Speaker
Description
Hard X-ray imaging techniques employing bright-field images, such as bright-field microscopy and in-line holography, offer the benefit of capturing a wide field of view without the need to scan the sample. However, the spatial resolution of these techniques has been limited by the numerical aperture (NA) of hard X-ray optics.
Advanced KB optics based on Wolter type-III geometry is highly efficient and stable, with dramatically higher NA than conventional KB mirrors. This optical system uses multilayer mirrors to increase the NA and employs a Wolter type-III configuration to ensure robustness. By using this technology, the sub-10 nm focusing system at SACLA can attain a high NA of 0.01 and 40% efficiency while maintaining the sub-10 nm focusing for half a day.
Our research aims to develop a phase-contrast imaging technique with high spatial resolution and a wide field of view by combining in-line holography with the Advanced KB optics based on Wolter type-III geometry.
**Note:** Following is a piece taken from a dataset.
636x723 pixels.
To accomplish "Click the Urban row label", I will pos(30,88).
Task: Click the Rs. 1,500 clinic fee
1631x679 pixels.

To verify the efficacy of this approach, we conducted a proof-of-concept experiment employing the SACLA sub-10 nm focusing system. We used nanoparticles as test samples to evaluate the performance. The reconstructed data from this experiment confirmed a spatial resolution of 100nm. In this presentation, we will discuss findings from the simulation and demonstration experiments, and address the challenges identified for future work.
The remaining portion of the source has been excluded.